Yes, I would concur that running the benchmark a few times could help to provide some idea if the above result is a fluke. My only idea to actually explain the situation is thermal throttling.

[S00113]

Quote:

Originally Posted by retina

Sorry, but I am not entirely convinced by your explanation. 1SD of 5% just does not explain the bizarre time differences. Even if 2560K was worst case at +3SD (15%) and 5120K was best case at -3SD (-15%), I can't see how that would account for the result. There must be something else at play here.

The result is reproducible. I get the same pattern every time on this machine. It i otherwise idle and mprime runs at normal priority (set to 10 in the menu). Clock frequency is forced to maximum.

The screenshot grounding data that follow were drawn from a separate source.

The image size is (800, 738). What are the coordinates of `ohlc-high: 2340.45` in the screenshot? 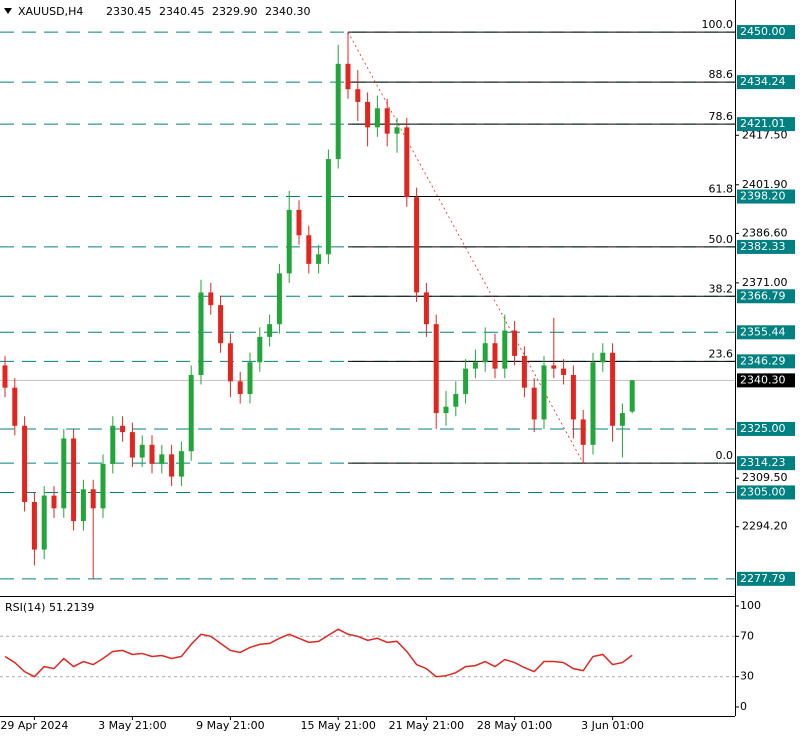 It's located at (182, 12).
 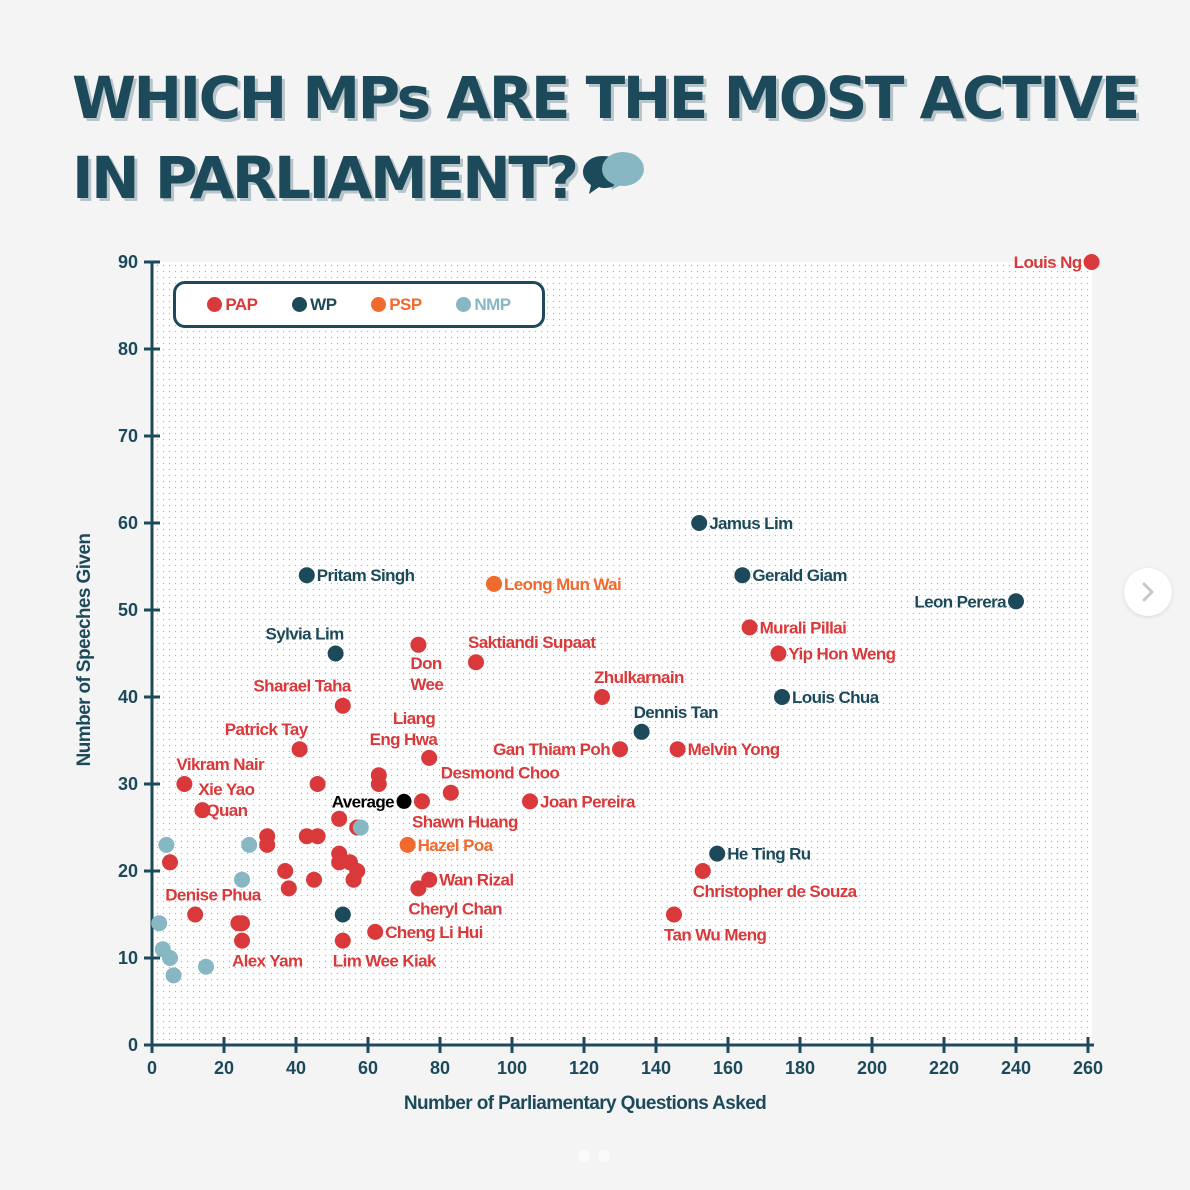 I want to click on point-gan-thiam-poh, so click(x=620, y=750).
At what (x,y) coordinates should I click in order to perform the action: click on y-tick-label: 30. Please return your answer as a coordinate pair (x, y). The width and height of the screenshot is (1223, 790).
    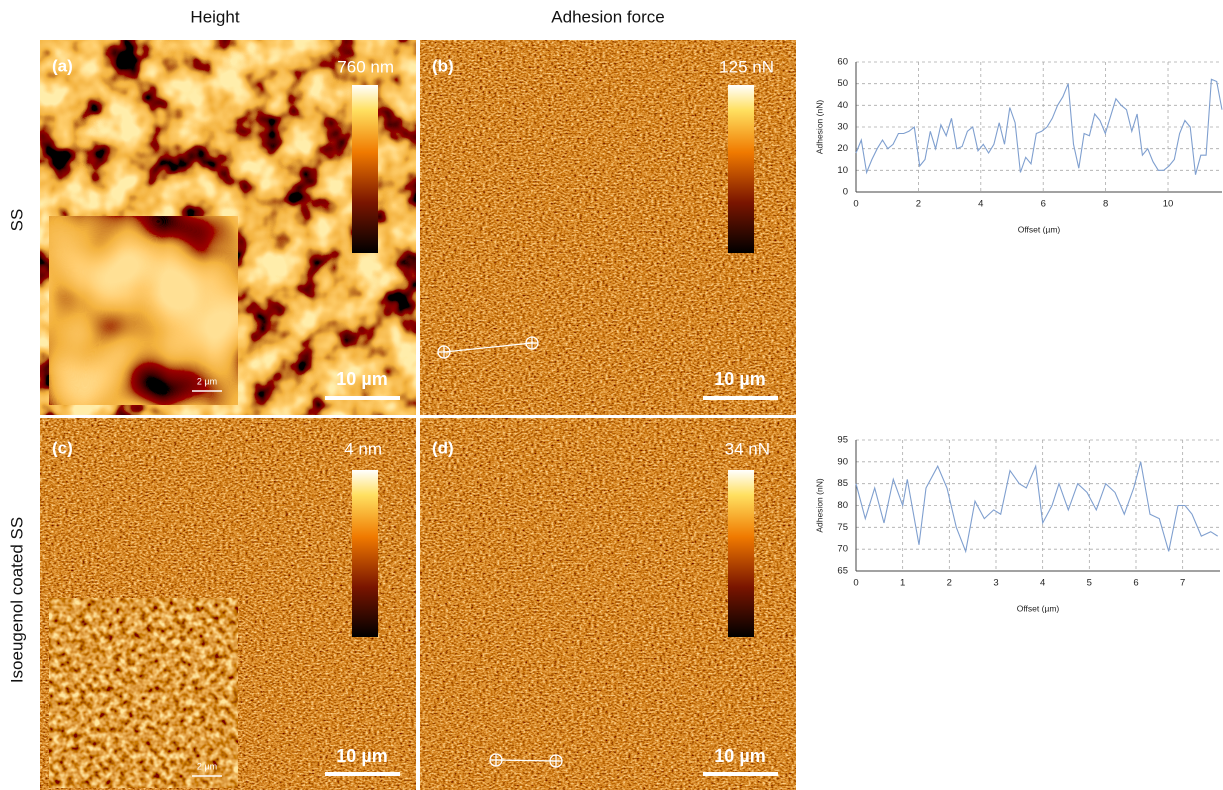
    Looking at the image, I should click on (842, 128).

This thread is taking a wrog turn. This machine is an extreme case to illustrate my point: Every different configuration of CPU, cache, frequenzy, RAM amount, timings and frequenzies, etc, perform differently. All have some strenghts and some weaknesses compared to itself and to other machines participating in GIMPS. The client should have an option to benchmark itself and try to find the perfect thread combination and kind of work for each machine based on benchmarks and wishes of the owner.

[retina]

Okay, so it is not a fluke and not throttling then what could it be? Even just saying that the cache/CPU/etc. configuration is different still does not feel right to me to fully explain the huge discrepancy. Perhaps I am just stubborn, but 5120K faster than 2560K (requires double the data throughput from memory in less than half the time) just can't be sensible. What have I forgotten/overlooked/never-knew?

[lfm]

Quote:

Originally Posted by retina

Okay, so it is not a fluke and not throttling then what could it be? Even just saying that the cache/CPU/etc. configuration is different still does not feel right to me to fully explain the huge discrepancy. Perhaps I am just stubborn, but 5120K faster than 2560K (requires double the data throughput from memory in less than half the time) just can't be sensible. What have I forgotten/overlooked/never-knew?

I think where he sez "pushed to maximum" is a clue (i.e. overclocked?) that the thermal throttling could be the right answer. the thermal profile could be fairly repeatable given the benchamrk starts at about the same temp each time.